§ **What you should do**
Report how many lines of the listing below include the word "agent". Give nothing but the number.

++++++++++

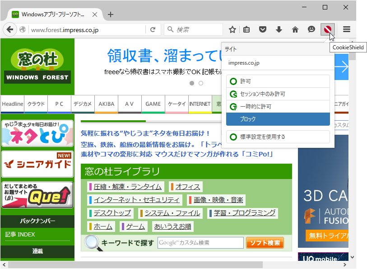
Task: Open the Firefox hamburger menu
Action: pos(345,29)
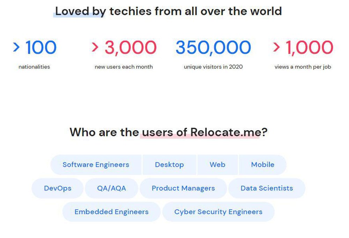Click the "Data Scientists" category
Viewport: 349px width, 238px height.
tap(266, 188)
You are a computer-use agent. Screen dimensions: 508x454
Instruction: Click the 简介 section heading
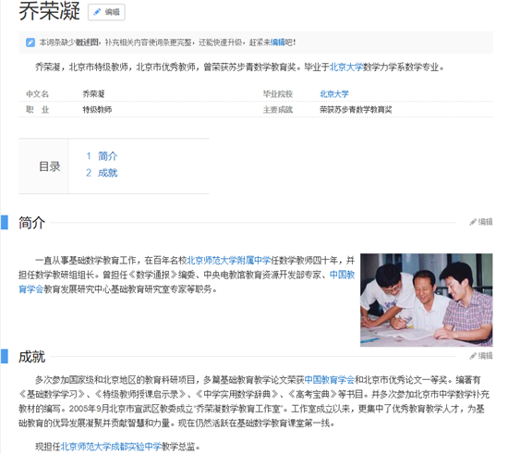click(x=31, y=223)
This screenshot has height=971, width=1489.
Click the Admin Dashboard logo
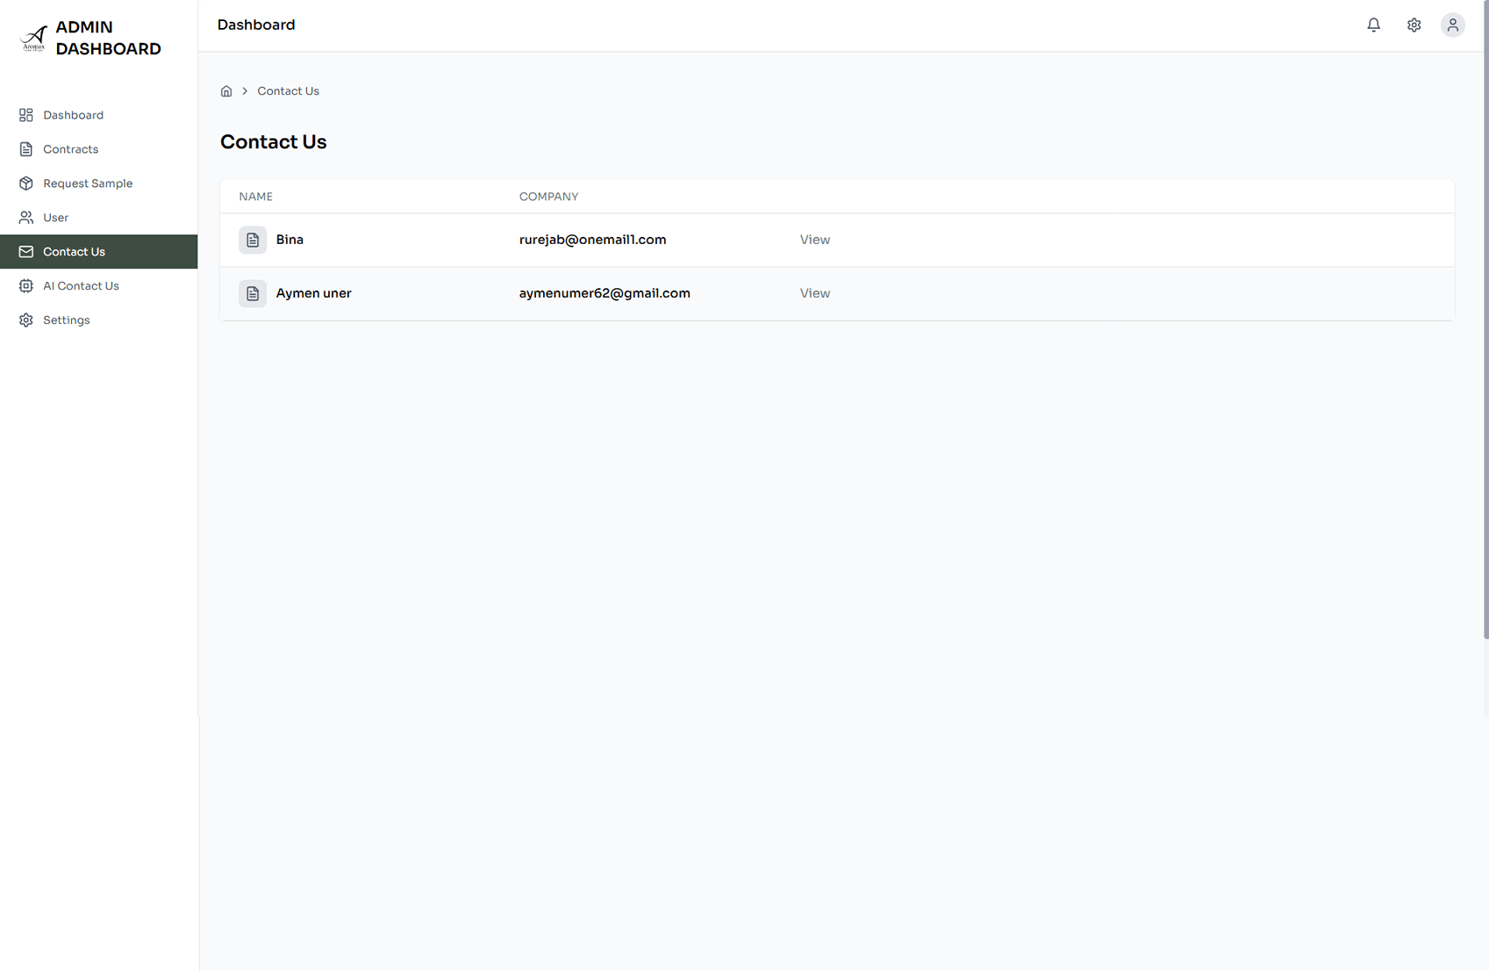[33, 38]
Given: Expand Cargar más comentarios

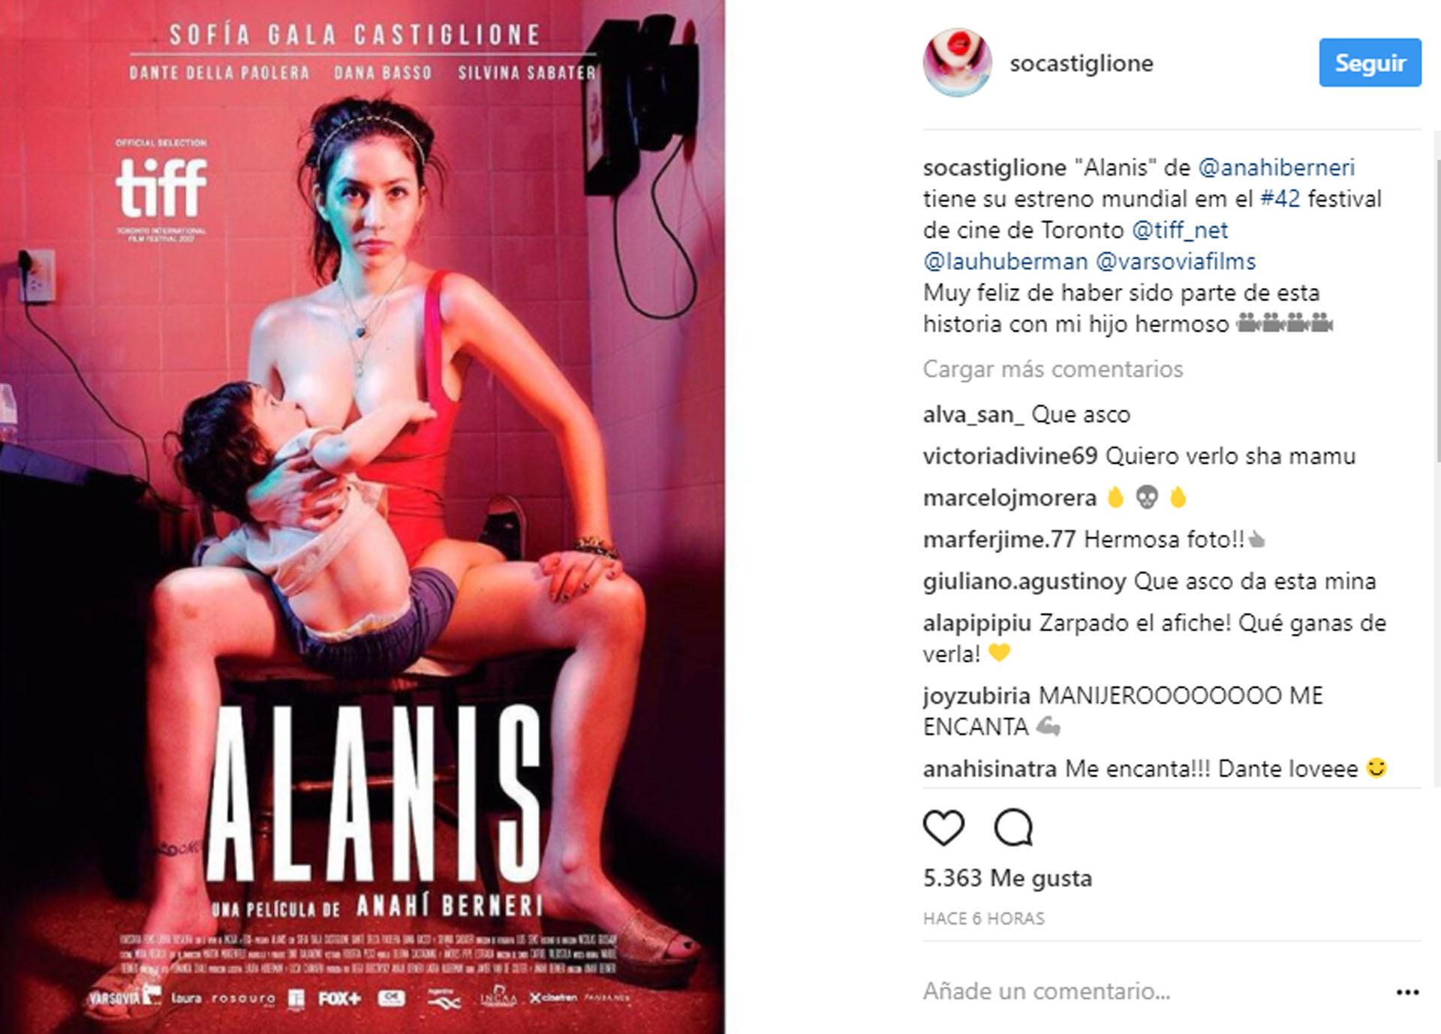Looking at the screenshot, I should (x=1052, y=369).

++++++++++

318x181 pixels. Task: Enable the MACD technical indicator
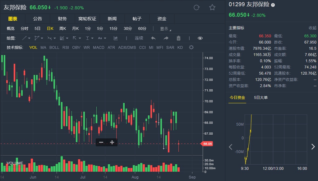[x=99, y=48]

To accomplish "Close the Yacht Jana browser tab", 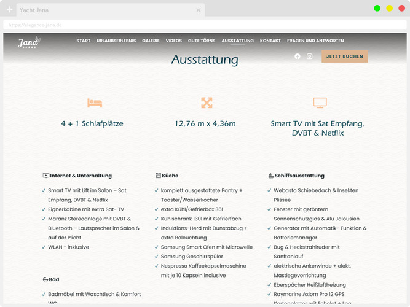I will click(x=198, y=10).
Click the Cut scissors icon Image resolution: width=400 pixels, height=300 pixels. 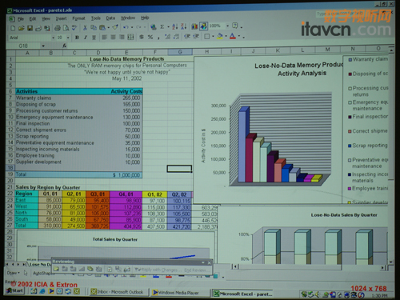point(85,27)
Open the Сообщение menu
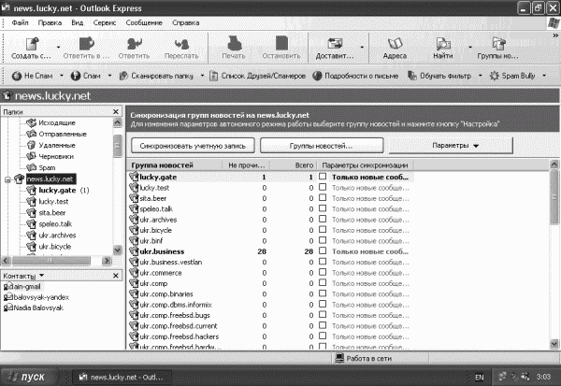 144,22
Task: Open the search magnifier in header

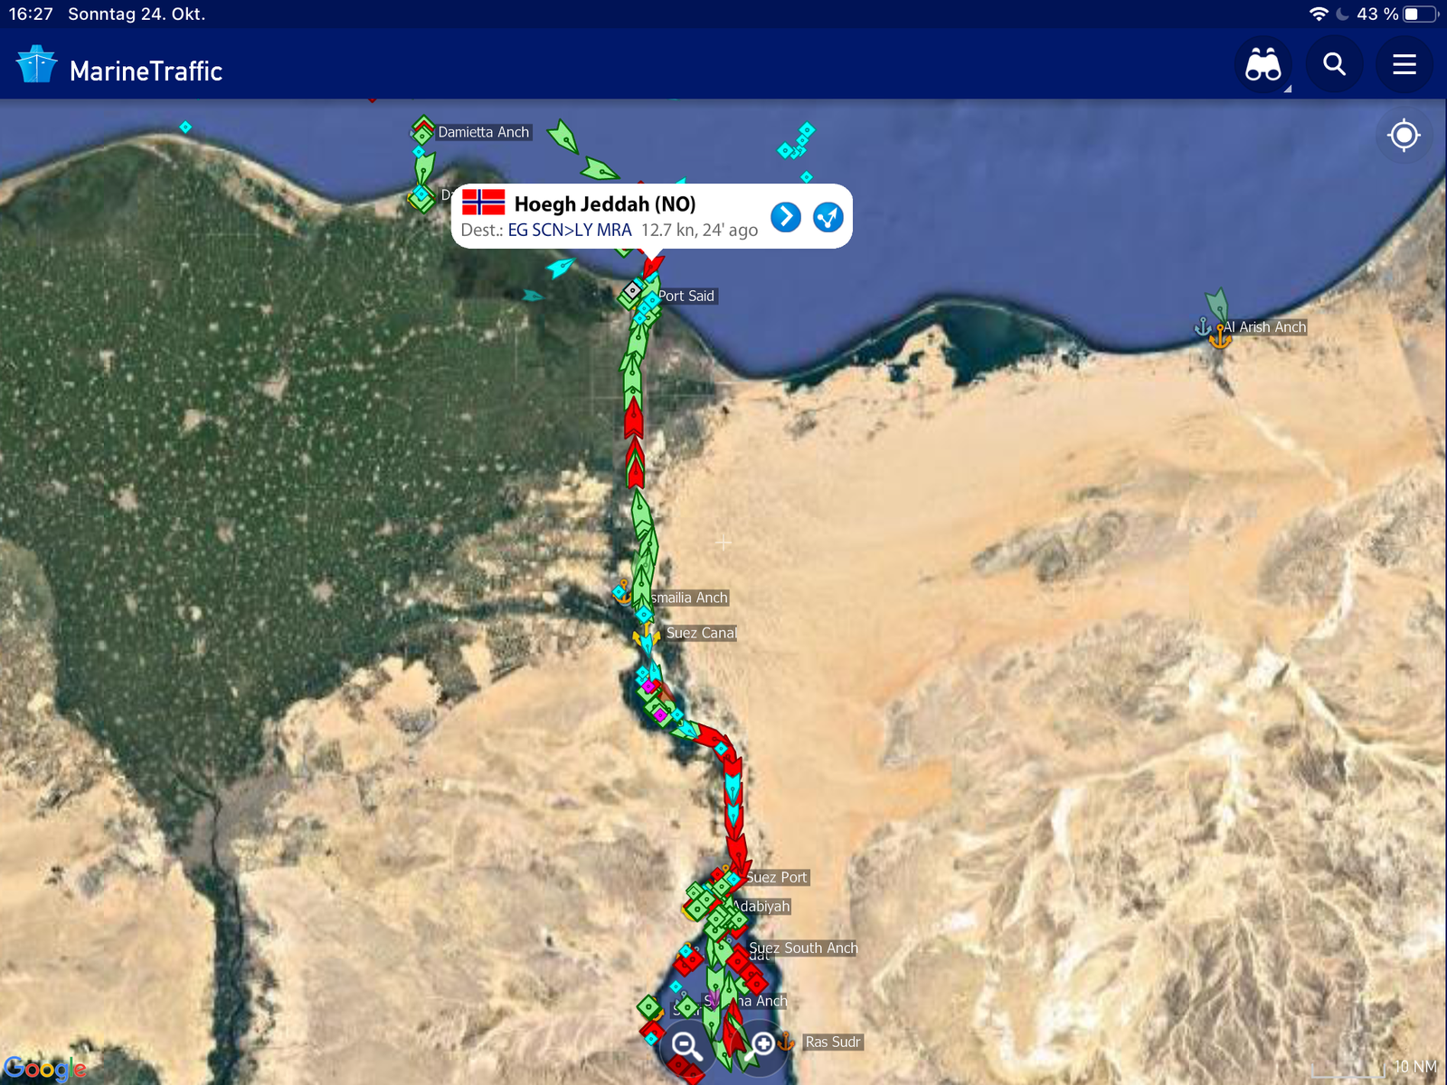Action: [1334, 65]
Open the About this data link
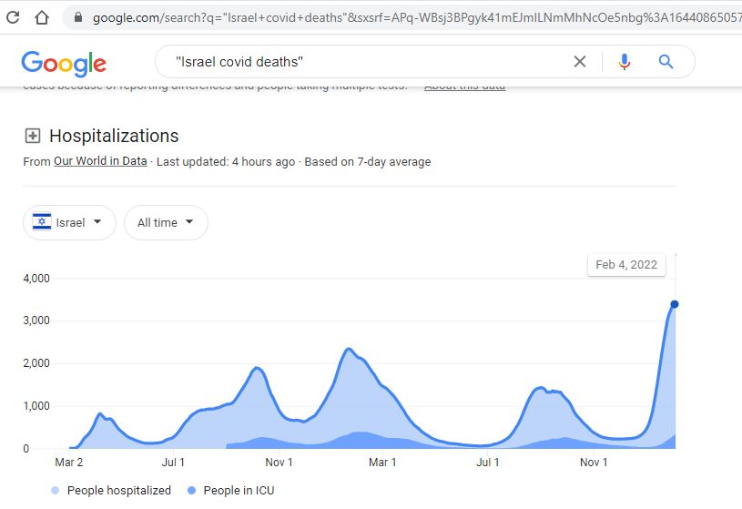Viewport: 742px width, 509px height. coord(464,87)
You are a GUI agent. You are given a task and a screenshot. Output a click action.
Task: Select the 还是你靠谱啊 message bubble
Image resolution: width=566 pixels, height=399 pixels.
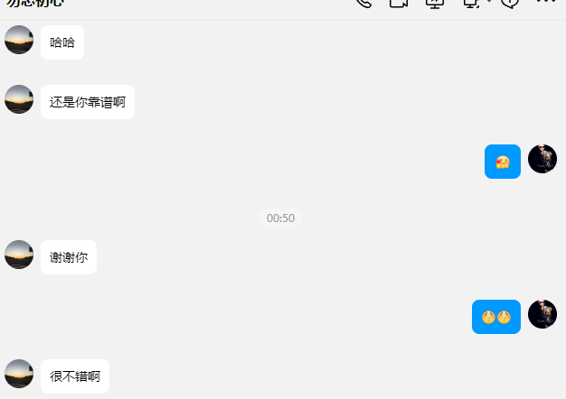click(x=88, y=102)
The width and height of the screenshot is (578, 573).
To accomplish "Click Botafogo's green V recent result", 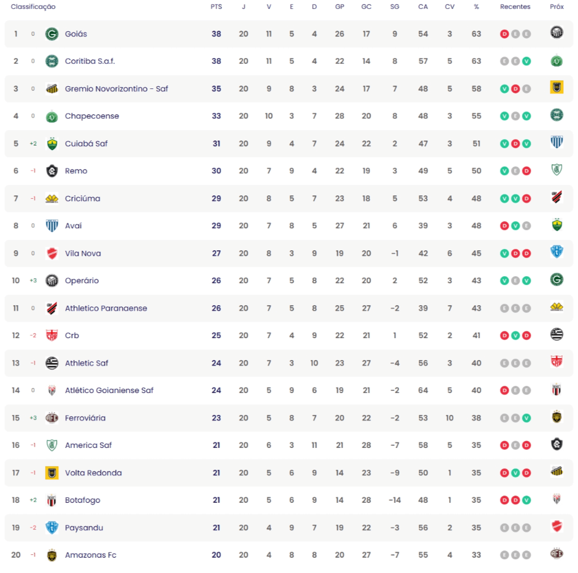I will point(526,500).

++++++++++

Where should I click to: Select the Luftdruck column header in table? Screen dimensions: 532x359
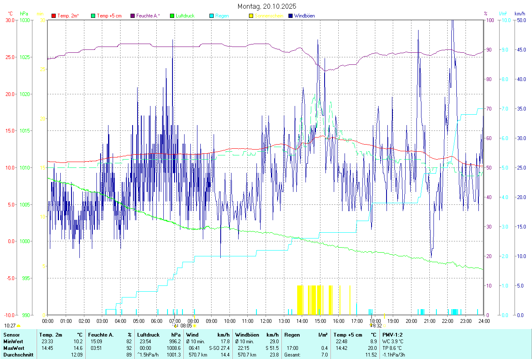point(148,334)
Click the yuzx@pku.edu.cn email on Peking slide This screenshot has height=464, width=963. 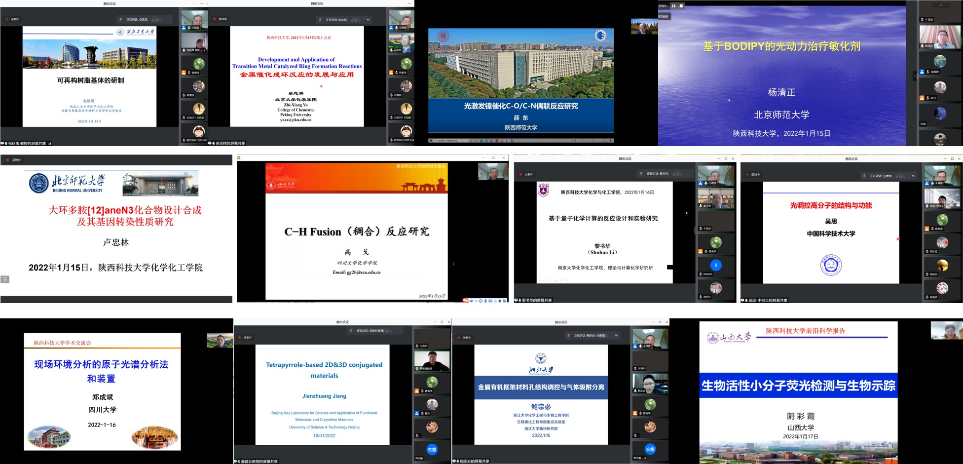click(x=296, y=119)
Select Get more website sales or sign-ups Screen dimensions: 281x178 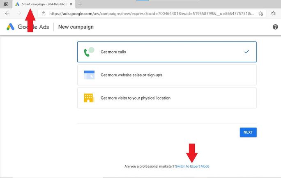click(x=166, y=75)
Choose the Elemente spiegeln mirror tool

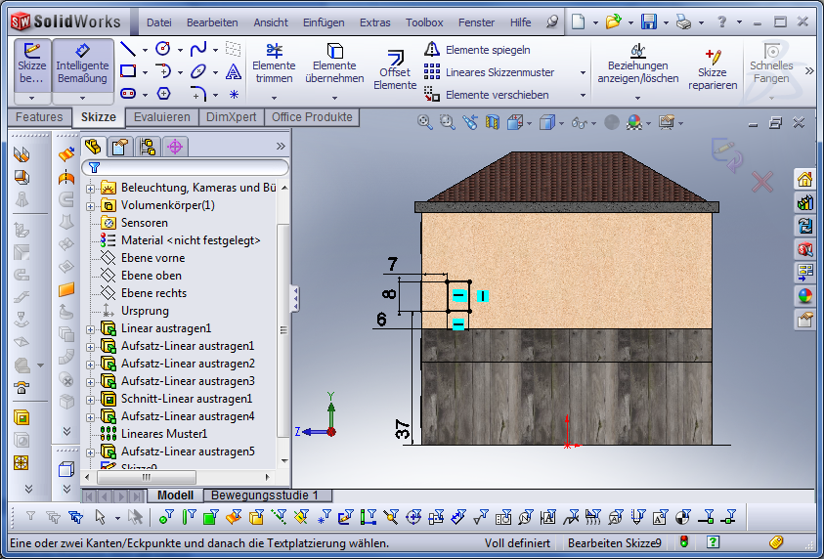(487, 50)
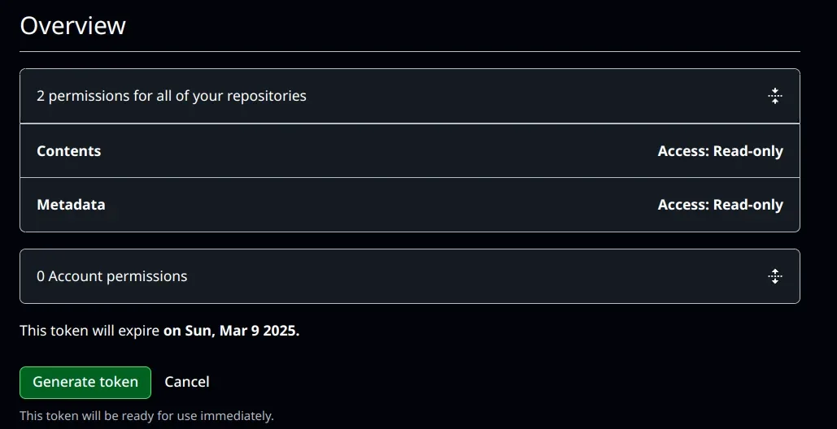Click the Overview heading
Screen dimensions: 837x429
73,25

++++++++++

§ **Task answer**
2